== Dataset rows ==
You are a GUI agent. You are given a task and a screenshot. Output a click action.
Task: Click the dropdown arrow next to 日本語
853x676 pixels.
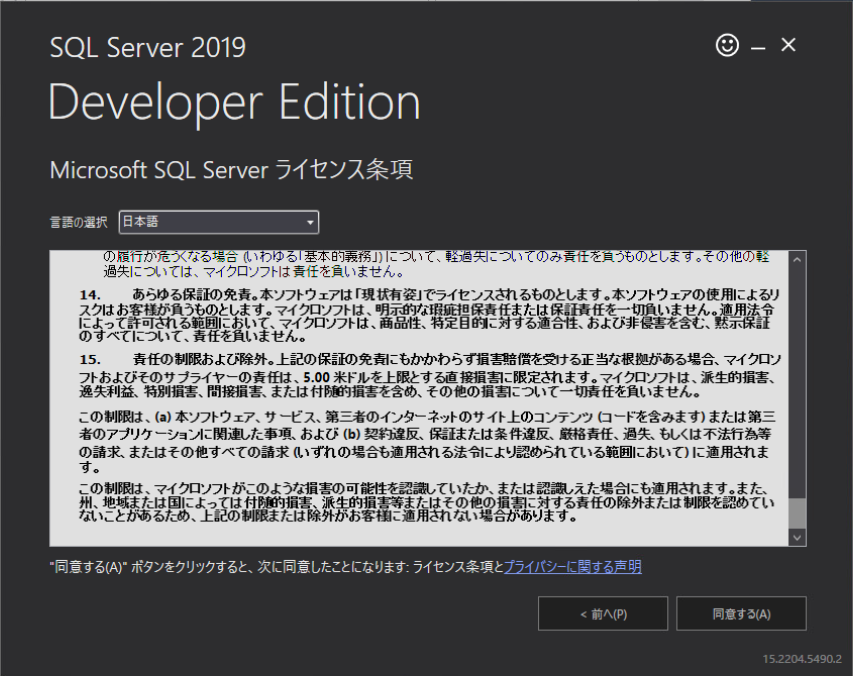(x=311, y=221)
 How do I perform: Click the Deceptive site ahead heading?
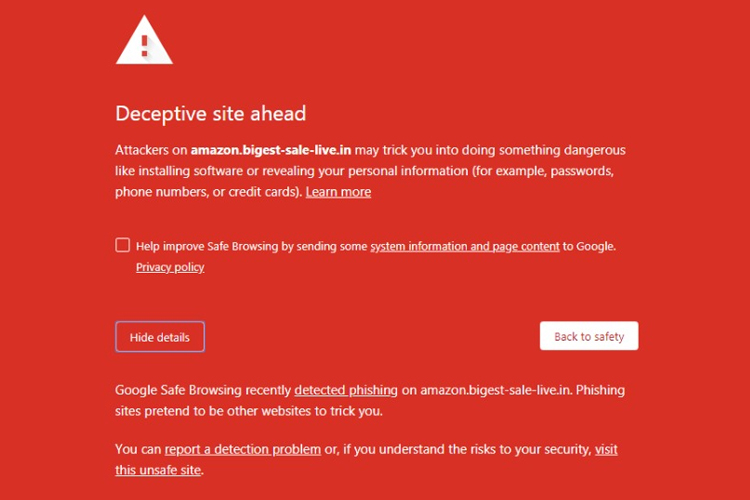pyautogui.click(x=211, y=113)
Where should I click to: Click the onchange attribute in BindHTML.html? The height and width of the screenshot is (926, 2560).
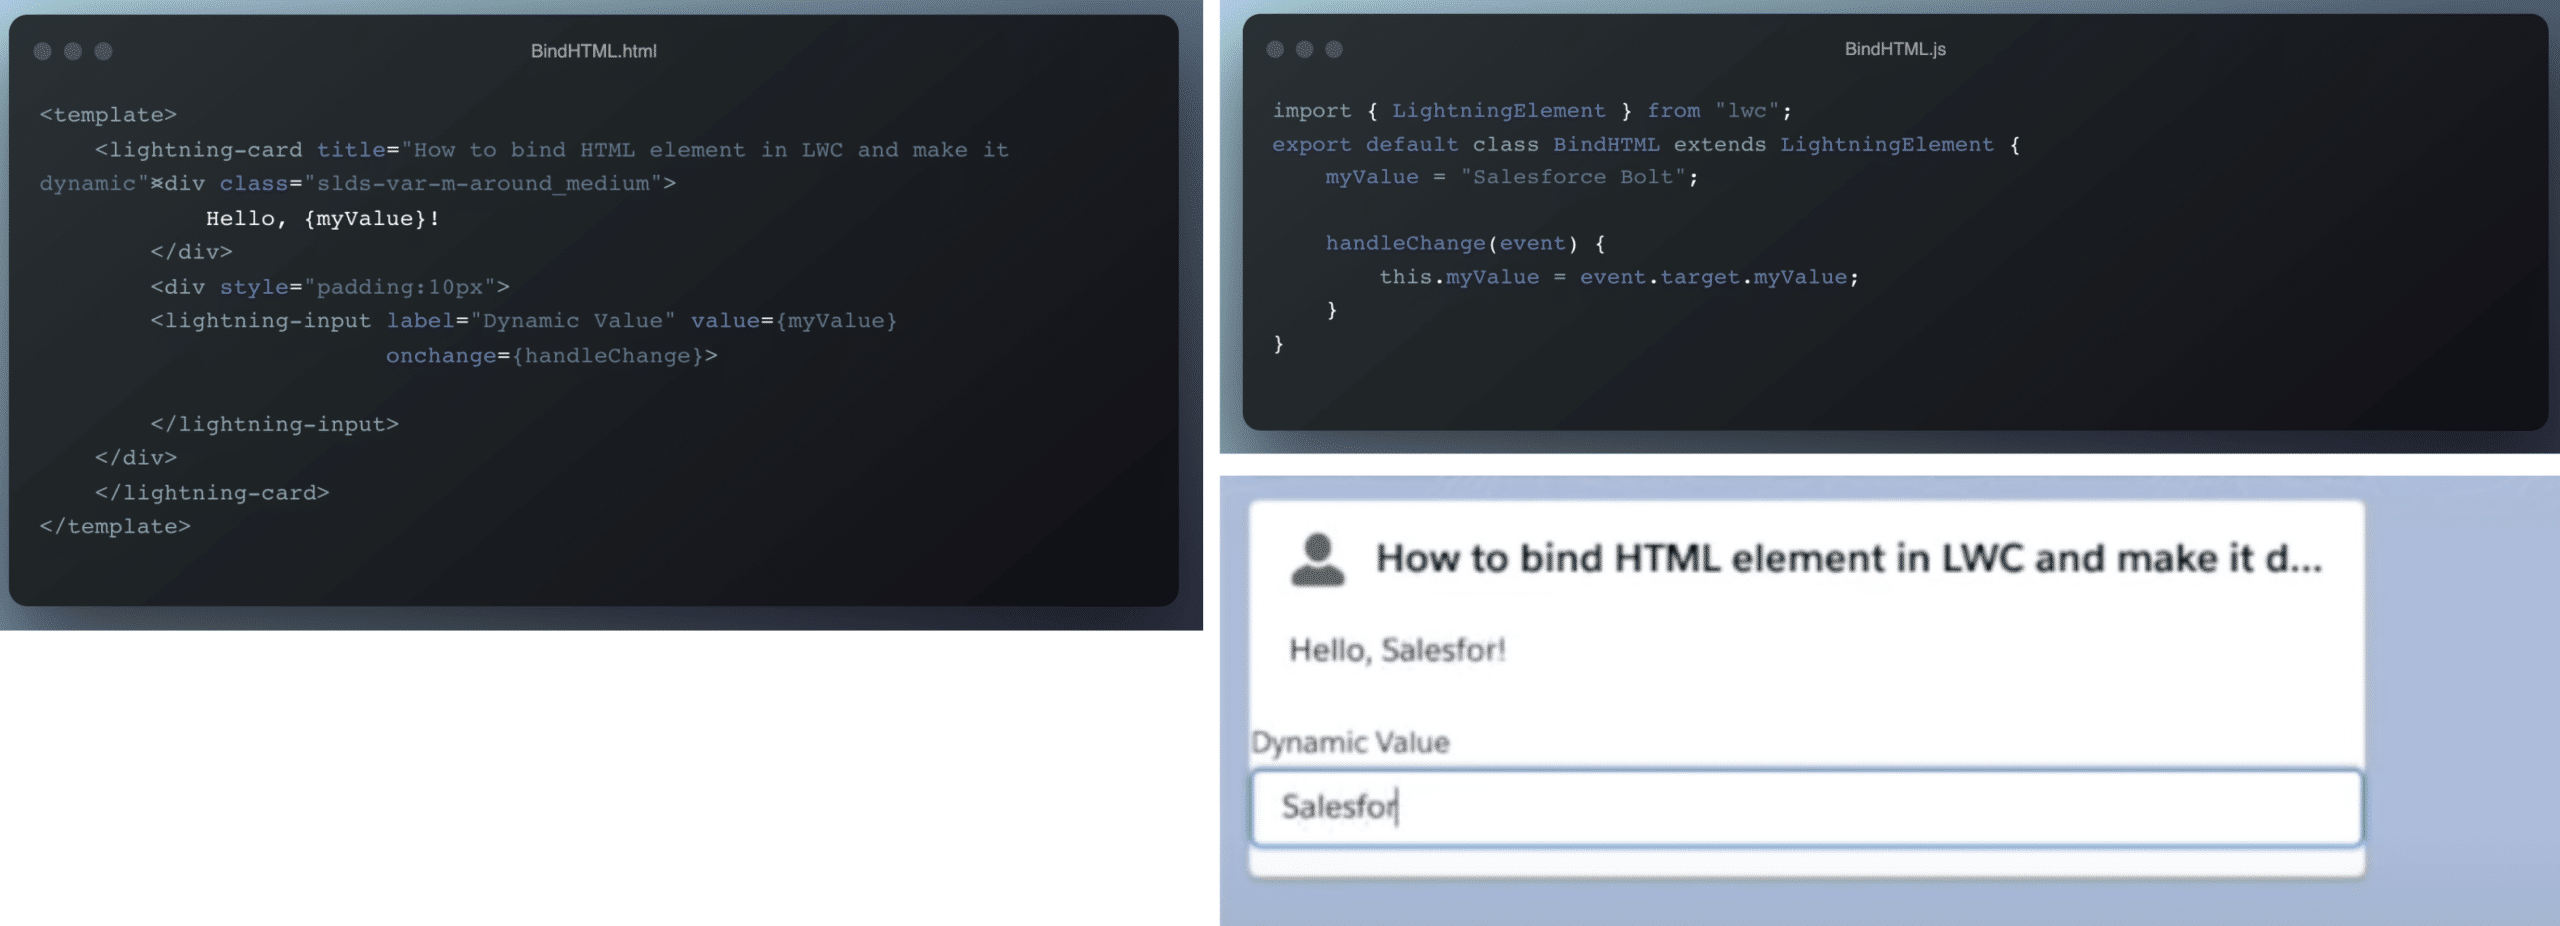pyautogui.click(x=441, y=355)
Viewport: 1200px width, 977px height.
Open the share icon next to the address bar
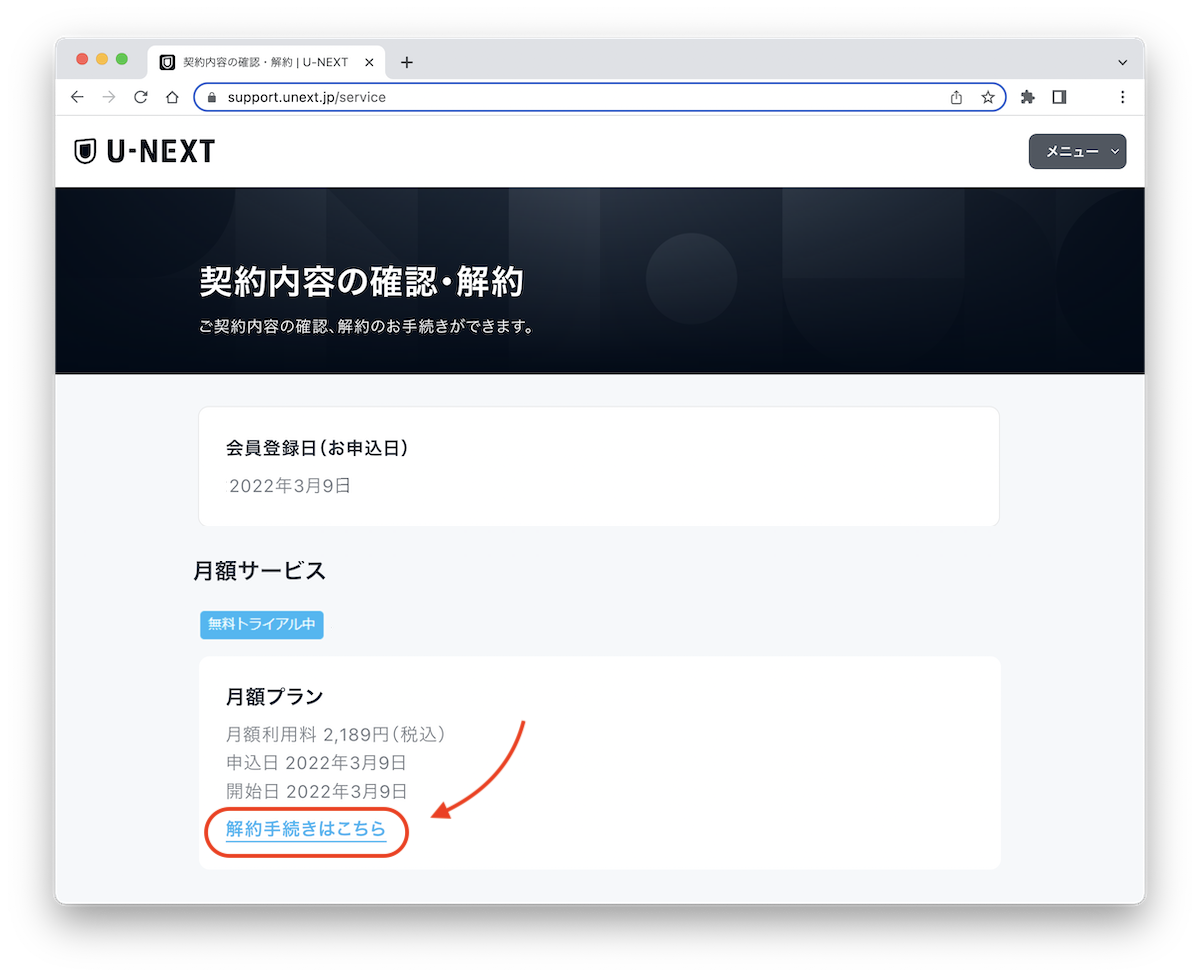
===
**Set task**
Copy the records word for word, from the line with "Where should I" through the end of the records. Leave the pictures out of your answer.

**Response**
Where should I click to: Click the onchange attribute in BindHTML.html? The height and width of the screenshot is (926, 2560).
pyautogui.click(x=441, y=355)
Viewport: 1200px width, 977px height.
Open the share icon next to the address bar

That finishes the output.